The recent WhatsApp fiasco in Brazil was a eye-opener to the world, since more than a 100 million people were affected by it for no fault of theirs. In order to avoid further incidents like this one, a Brazilian congressional commission today recommended a bill that prohibits authorities from blocking popular messaging applications.
The already existing bill allows the judiciary to regulate the suspension of websites and applications like WhatsApp used for crimes such as drugs and arms trafficking. The bill presented by the congressional commission seeks to remove messaging apps from this bill since these suspensions do not in any way fulfill their objectives.

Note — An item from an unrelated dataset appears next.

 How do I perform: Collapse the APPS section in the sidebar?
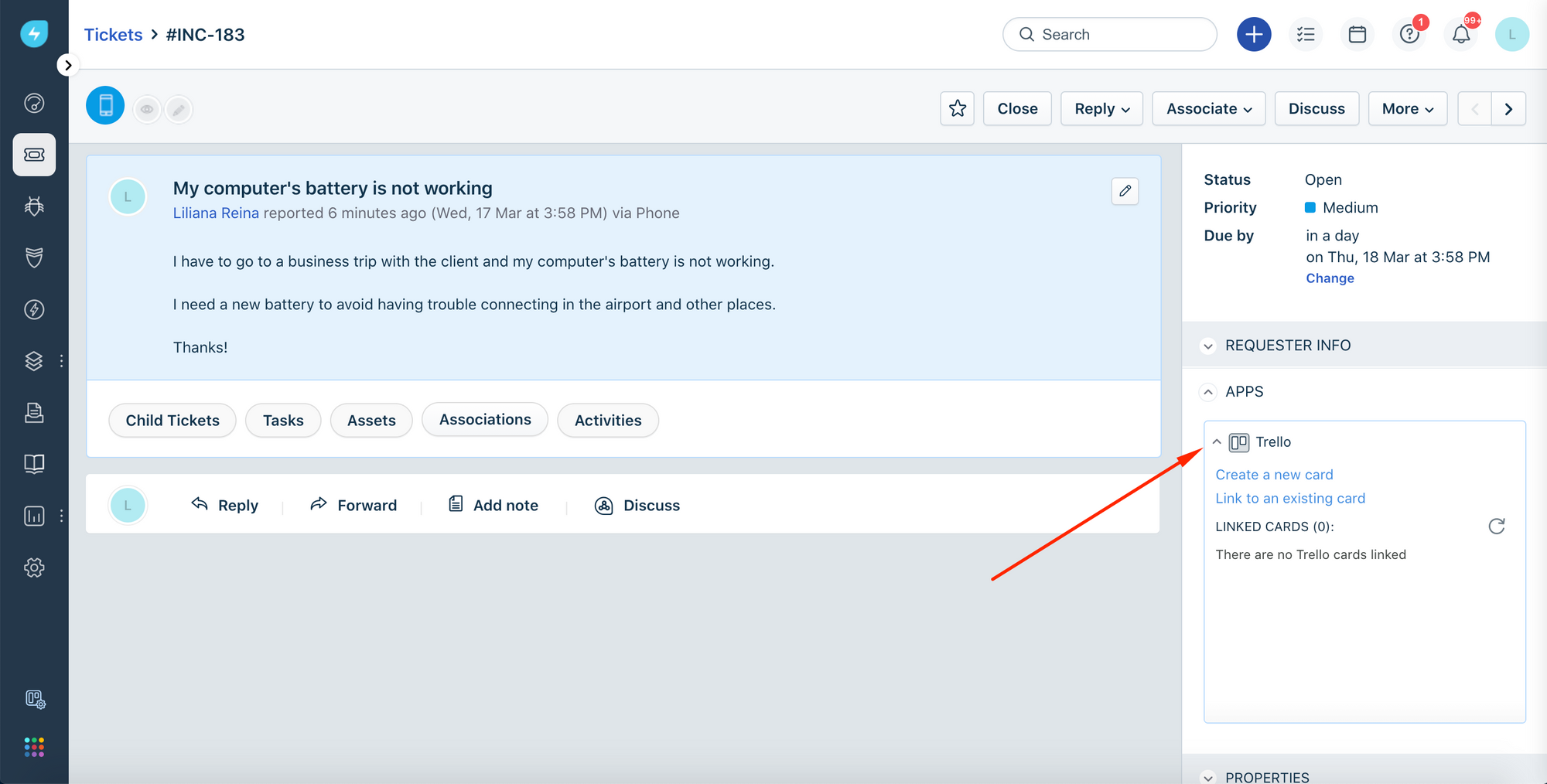click(x=1208, y=392)
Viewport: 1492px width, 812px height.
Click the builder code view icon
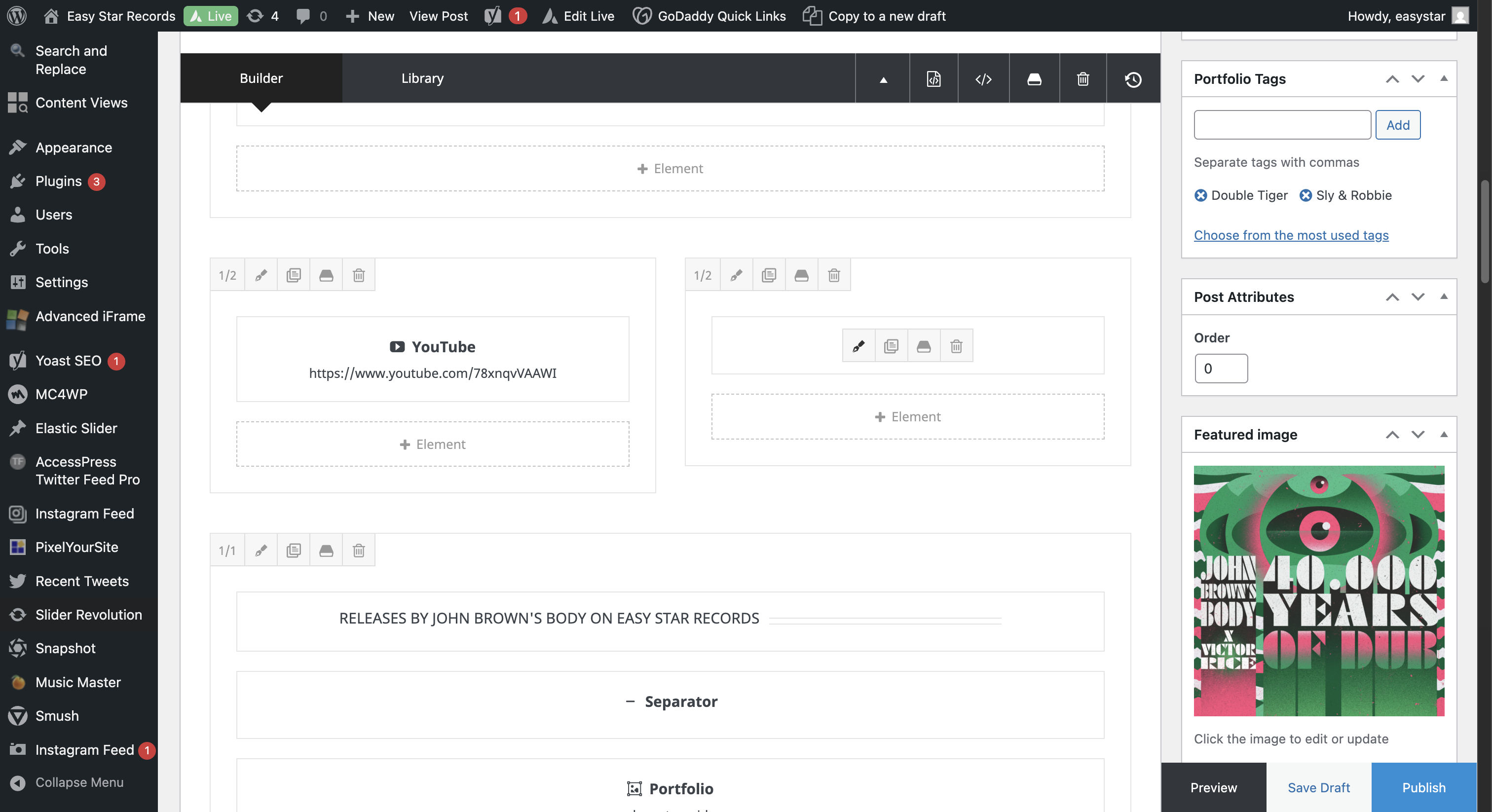[x=983, y=79]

A judge named Marcel Montalvao from a court in Sergipe recently banned the use of WhatsApp in the country for 72 hours. This was because the makers of this Facebook-owned messaging platform failed to turn over chat records related to an apparent drug investigation, as directed by authorities.
However, the company’s argument is that its app features full end-to-end encryption which even they aren’t able to breach. The ban was thankfully lifted by another judge within about 24 hours, but it did manage to create a large enough debate to warrant the suggestion of this new bill.
This was not the first time such a ban was imposed as well. Back in December last year, WhatsApp was blacked out for not taking down illicit photos of minors, whereas March saw Facebook’s Latin America Vice President getting arrested for a brief period over failing to hand over user data.
It’s these kinds of incidents that the lawmakers who have proposed the new bill are trying to avoid in the future. However, it will have to pass in two houses now in order for WhatsApp to become safe in Brazil.